Words: Michael Do

New Zealand-born, Australia-based artist Ella Sutherland is interested in shades of feeling. Working across a number of mediums, including print making, painting and installation, Sutherland has piqued the interest of art world insiders attentive to her research-led practice. Having arrived at visual art after a career of book making, Sutherland has maintained an interest in

forms of communication, printed matter and language — using these lenses to explore queer histories, global politics, literature and art history. The process of creating and birthing literature is woven into Sutherland’s worldview, colouring her projects with a sense of the literary, like that in her first commercial exhibition, FOLDS, at Sumer, Tauranga, New Zealand.

Here, Sutherland worked her wide-ranging references and interests, focussing and sharpening them into a pinnacle. The result is a suite of hard-edged abstraction paintings full of reserve and mystery. The series comprises resonant and captivating tones of arsenic greens, marine blues, oxblood reds and warm creams that simmer together. Colour is care- fully laid and contrasted to create forms that recall columns, structures, doorways, the folds of paper and the slinky curves of human forms. In explaining the works, Sutherland notes that FOLDS is the culmination of

references including 20th-century architect and furniture designer, Eileen Gray; American artist and writer Djuna Barnes, best known for her cult classic of lesbian fiction, Nightwood (1936); and the history of architectural columns. Woven together in subtle and unexpected ways, each panel is a visual flourish rather than a straightforward narrative. Always implied and suggested, we see glimpses of these texts: a turn of phrase in Nightwood, the tubular steel curves of Gray’s E1027 table, or ribbing of a Doric column. This sleight of hand is the hallmark of Sutherland’s practice, and gives the work its potency.

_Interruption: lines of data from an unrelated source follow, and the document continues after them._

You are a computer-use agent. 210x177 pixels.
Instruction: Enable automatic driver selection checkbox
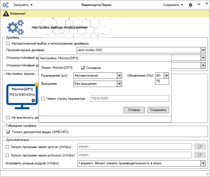(8, 43)
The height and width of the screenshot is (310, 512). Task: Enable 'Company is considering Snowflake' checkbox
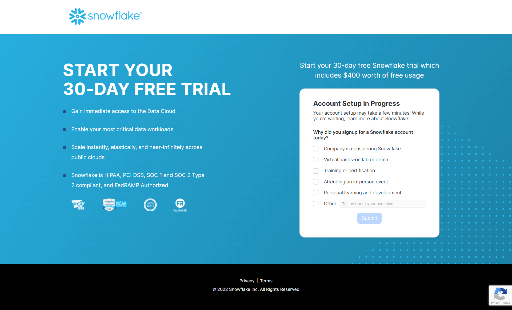[x=316, y=148]
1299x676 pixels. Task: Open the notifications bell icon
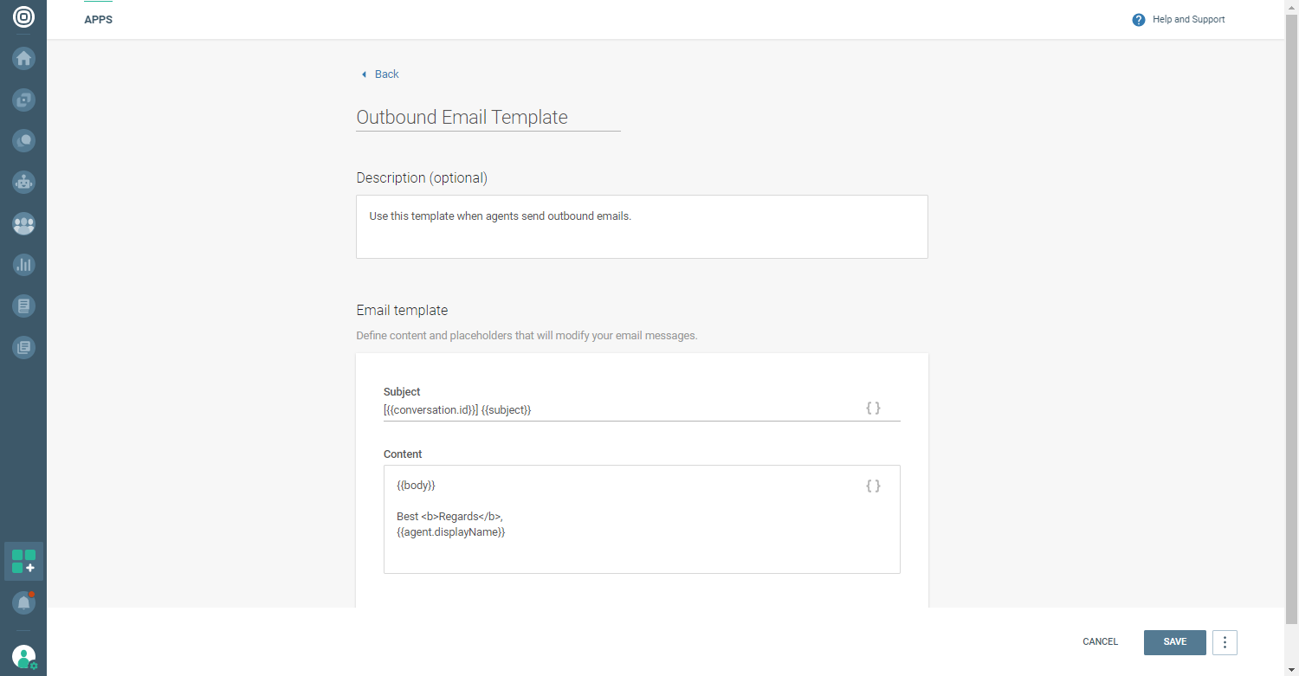click(x=23, y=602)
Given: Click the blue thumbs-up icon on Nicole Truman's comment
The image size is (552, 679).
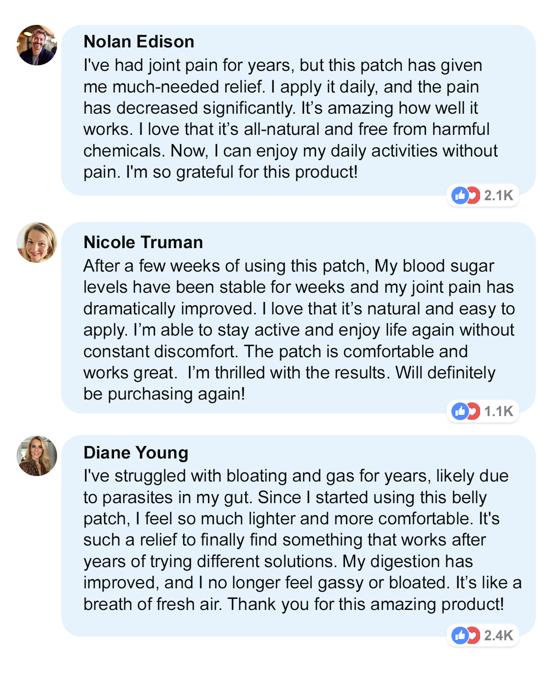Looking at the screenshot, I should pos(460,411).
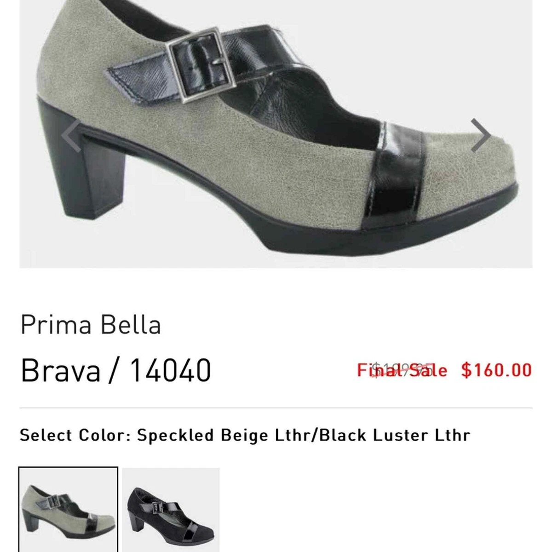Click the horizontal divider below product title
Image resolution: width=552 pixels, height=552 pixels.
276,408
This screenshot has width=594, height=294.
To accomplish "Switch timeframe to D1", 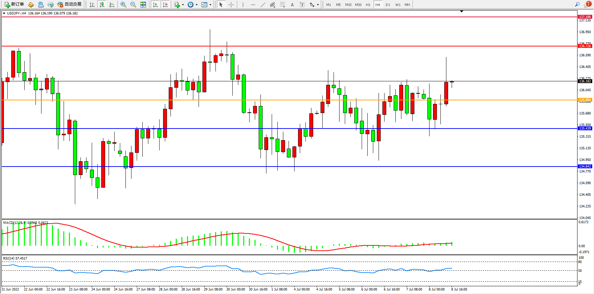I will 388,5.
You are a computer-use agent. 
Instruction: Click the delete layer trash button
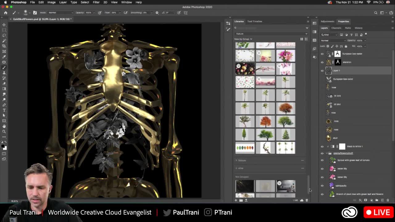(388, 200)
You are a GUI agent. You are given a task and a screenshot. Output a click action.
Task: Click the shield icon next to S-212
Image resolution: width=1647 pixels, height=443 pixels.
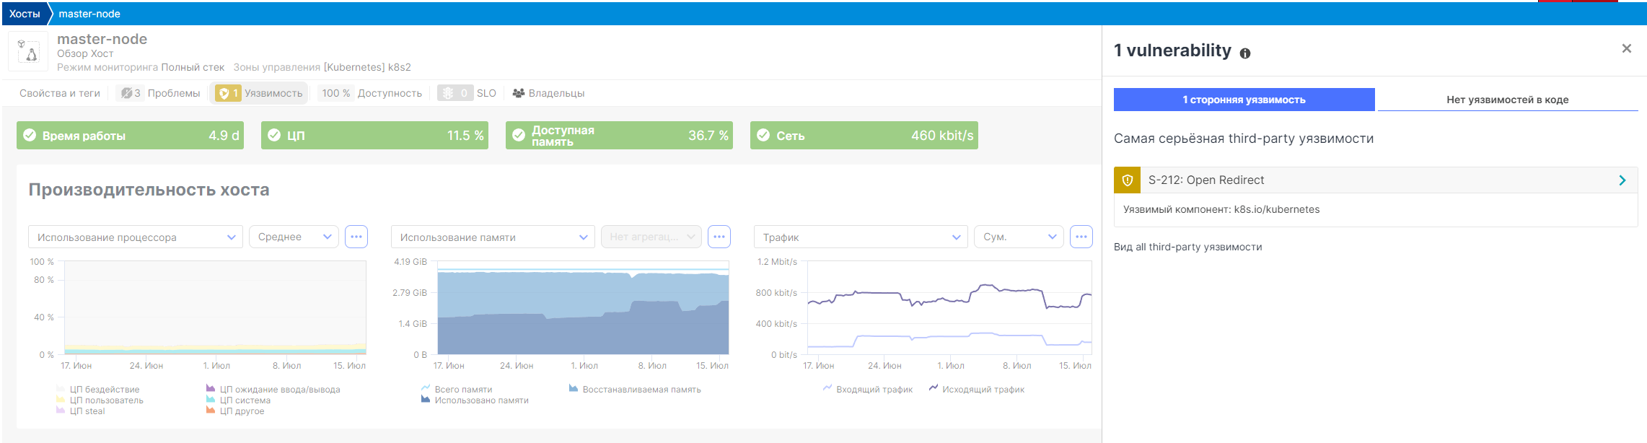click(x=1127, y=180)
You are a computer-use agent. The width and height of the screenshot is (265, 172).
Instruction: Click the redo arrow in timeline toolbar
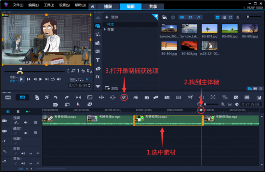pos(67,97)
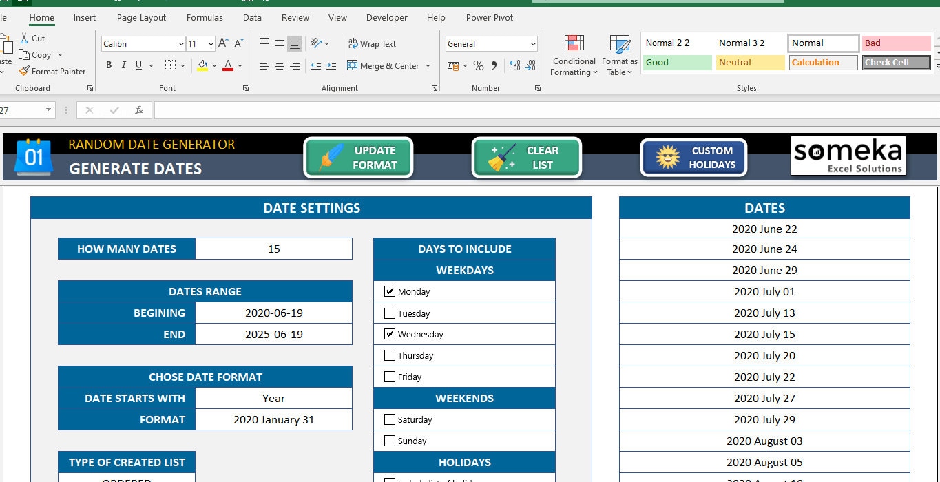Screen dimensions: 940x482
Task: Open the Developer tab
Action: pyautogui.click(x=386, y=17)
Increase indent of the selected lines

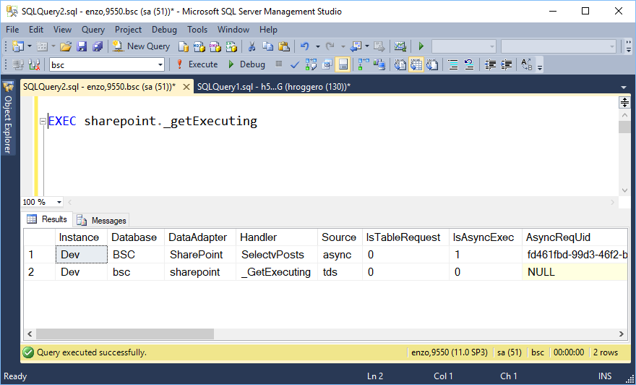[x=508, y=64]
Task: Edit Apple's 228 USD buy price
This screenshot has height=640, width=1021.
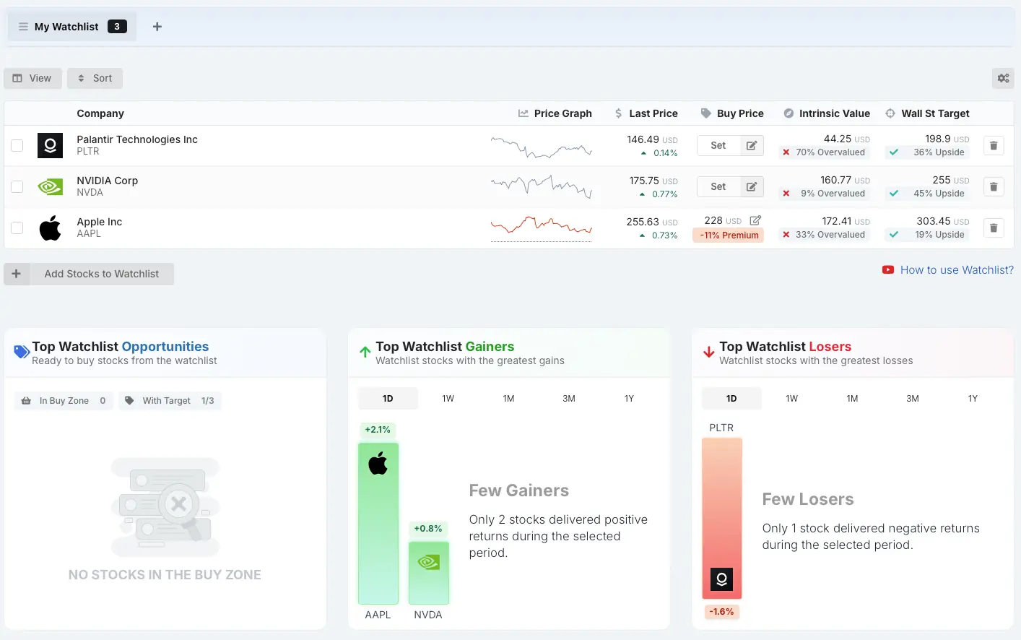Action: (x=755, y=220)
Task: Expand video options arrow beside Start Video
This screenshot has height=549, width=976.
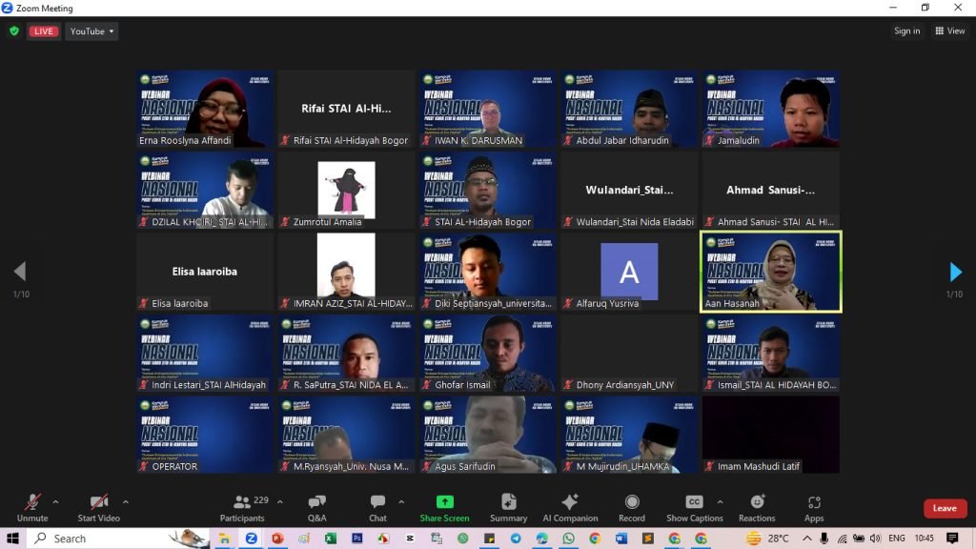Action: (x=126, y=501)
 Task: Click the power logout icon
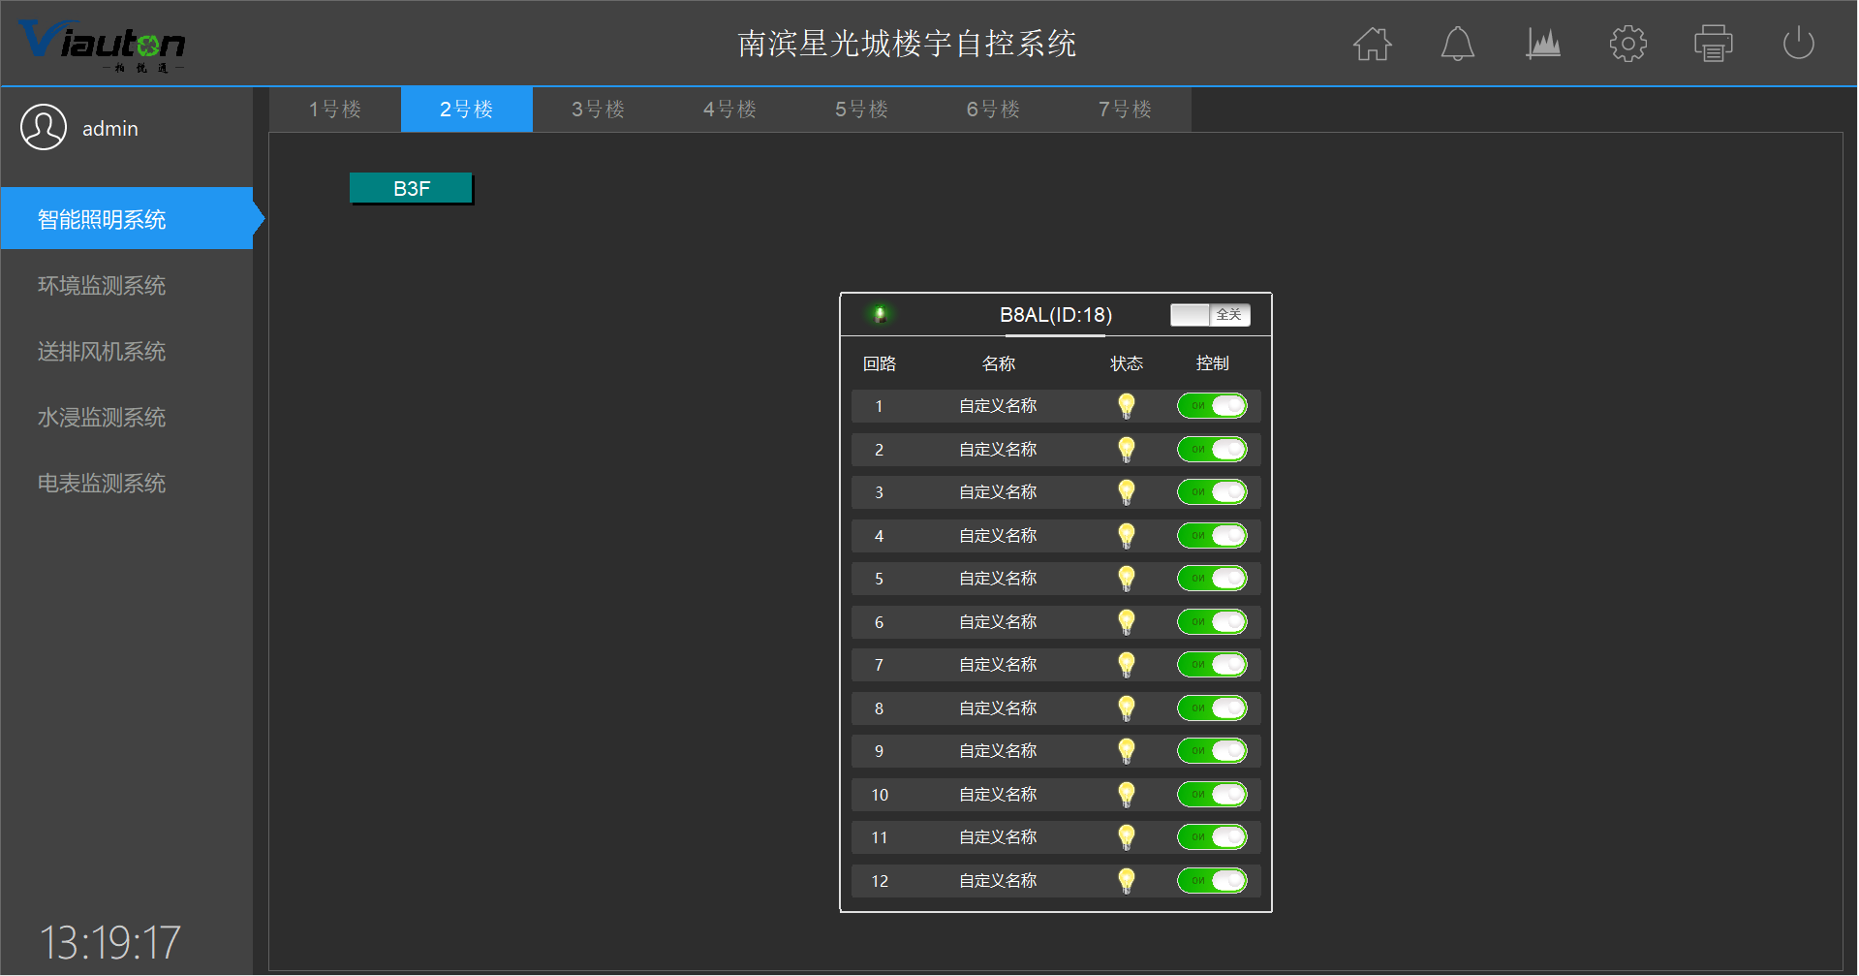1798,44
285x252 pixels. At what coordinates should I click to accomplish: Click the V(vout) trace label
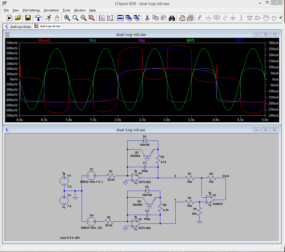tap(44, 40)
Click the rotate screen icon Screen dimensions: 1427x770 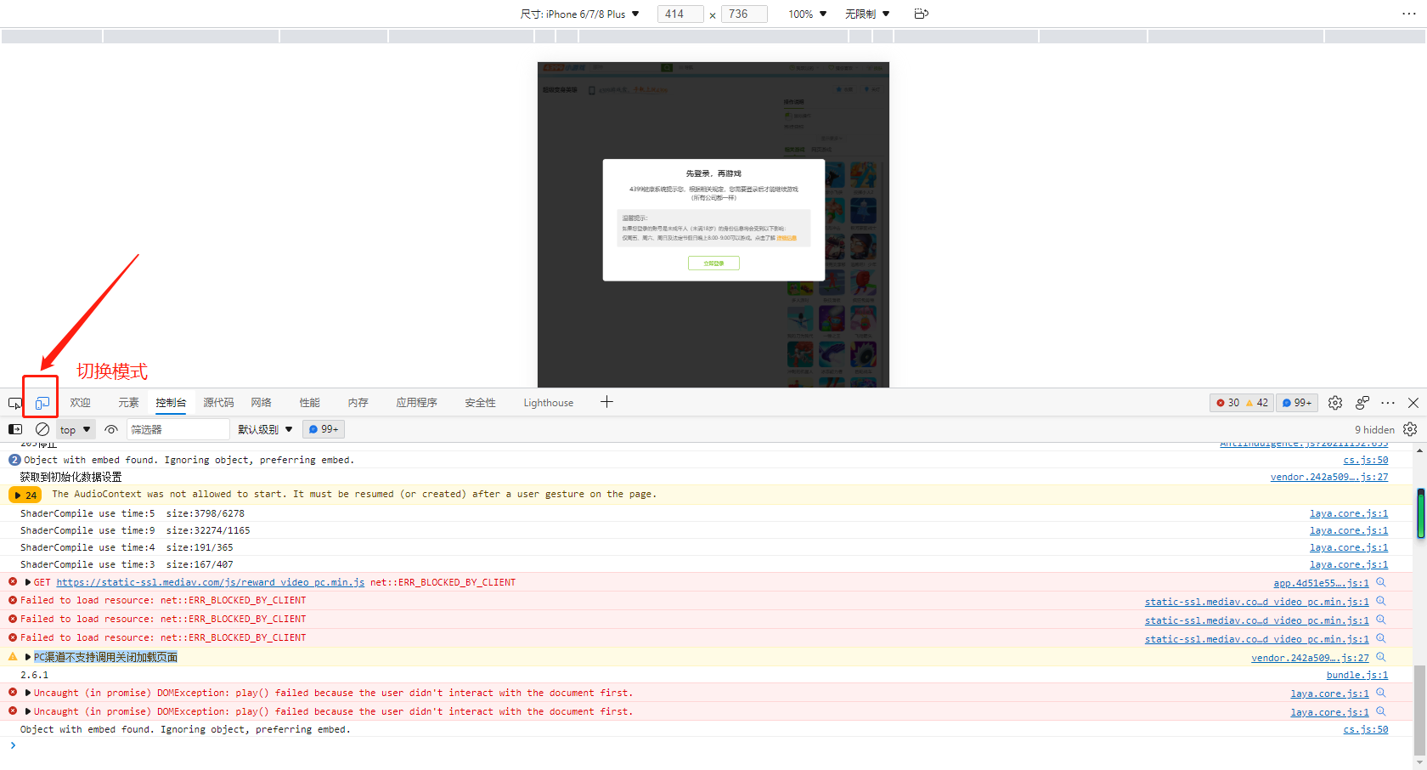click(921, 14)
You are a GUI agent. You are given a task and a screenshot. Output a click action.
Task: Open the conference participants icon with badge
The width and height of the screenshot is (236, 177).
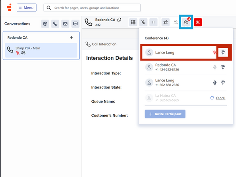[x=186, y=22]
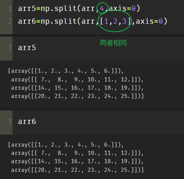This screenshot has height=179, width=184.
Task: Click the gutter beside the arr6 cell
Action: coord(6,122)
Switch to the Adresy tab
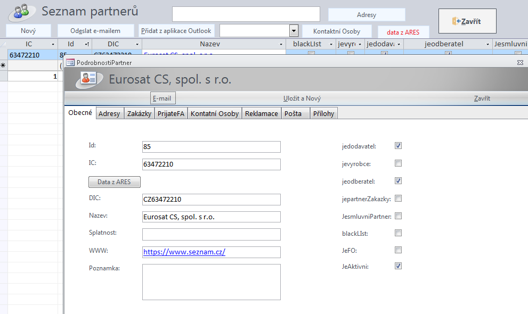Screen dimensions: 528x314 point(109,113)
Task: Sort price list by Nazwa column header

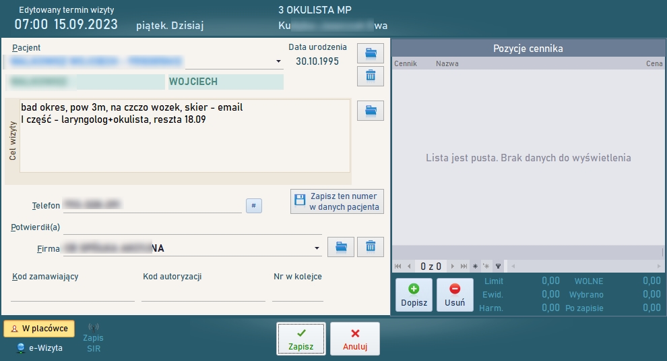Action: coord(447,63)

In discussing her future plans, Sutherland is currently embarking on new bodies of work for exhibition in New Zealand. Expanding on the ideas of FOLDS, this new work for multiple New Zealand institutions continues Sutherland’s explorations of space and its conceptual dimensions. With a dual institutional solo in Australia also in the works, it is clear that FOLDS is only the first of many exciting things to come.